Here’s another about a military veteran and father of two from Virginia who was deported for a nonviolent marijuana offense.

And here’s one about a Florida man who was mistakenly shot to death when a SWAT team raided his house over $200 of pot.

They’re a dime a dozen: casualties of a counter-productive policy that persists in 2016.

Federal Healthcare Fraud Is A Continuing Offense

Which means the statute of limitations won’t matter if the government can characterize your conduct as one, continuous scheme that extended into the limitations period.

So held a decision last week by the U.S. Court of Appeals for the Ninth Circuit, which covers California and eight other states.

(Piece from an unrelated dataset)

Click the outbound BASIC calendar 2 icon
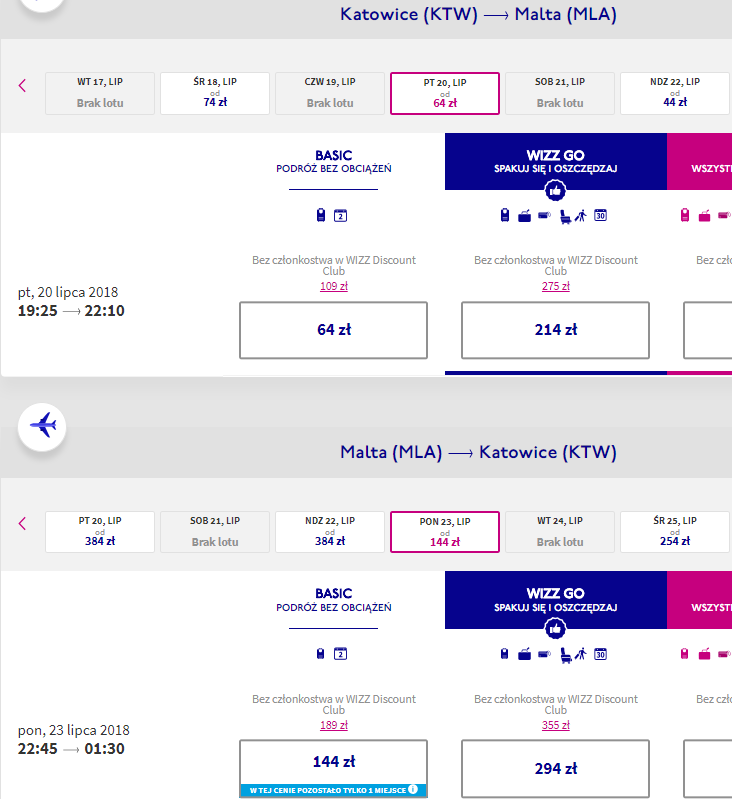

The decision affirmed a podiatrist’s conviction for violating the federal healthcare fraud statute, 18 U.S.C. § 1347. That statute punishes you for knowingly executing, or attempting to execute, a scheme to defraud a federal healthcare benefit program like Medicare. If convicted, you face up to ten years in prison, a $250,000 fine, or both. That maximum sentence rises to twenty years if your conduct results in serious bodily injury, and it rises to life in prison if your conduct results in death. This doctor saw his patients through Medicare and Medicaid as well as workers’ compensation and private insurance programs.

After he was indicted, he moved to dismiss sixteen of the counts against him because they were based on allegedly false bills from a single date of service (at a nursing home) that fell outside the five-year statute of limitations.

The court agreed that all but one of the counts fell outside the five-year statute, so it dismissed those counts, but it preserved the one count because the doctor hadn’t submitted and received payment on that bill until a year later, on dates within the five-year period.

The government then returned to the grand jury and got a new indictment—called a superseding indictment—that combined the one surviving count and the several dismissed counts into one count alleging a continuous scheme that extended into the five-year period.

The doctor moved to dismiss this superseding indictment on the same ground, but the court denied his motion this time, and after a seven-day trial, a jury convicted him on multiple counts, including that one.

So can the government do that? Can it simply rewrite an indictment like that to avoid the statute of limitations? Can it simply re-file multiple counts as one continuing offense when it charged them the first time as separate counts?

In this case, the answer was yes.

The court of appeals held that healthcare fraud under section 1347 is a “continuing offense” that punishes each fraudulent scheme as a whole, rather than each act in furtherance of the scheme. The court reasoned that section 1347 was modeled after the federal bank-fraud statute, which is section 1344, so it should be interpreted the same way.

The court did note that, in a prior case, it had permitted the government to charge each bill as a separate execution of a fraudulent scheme on the ground that, with each bill, the defendant owed the insurer an independent obligation to be truthful.

But just because the government could’ve charged the case that way—and even did so, initially—didn’t mean that it had to do it that way. As long as the new indictment alleged one execution of a single, ongoing scheme, the government could charge it that way even though several acts in furtherance of the scheme fell outside the statute of limitations.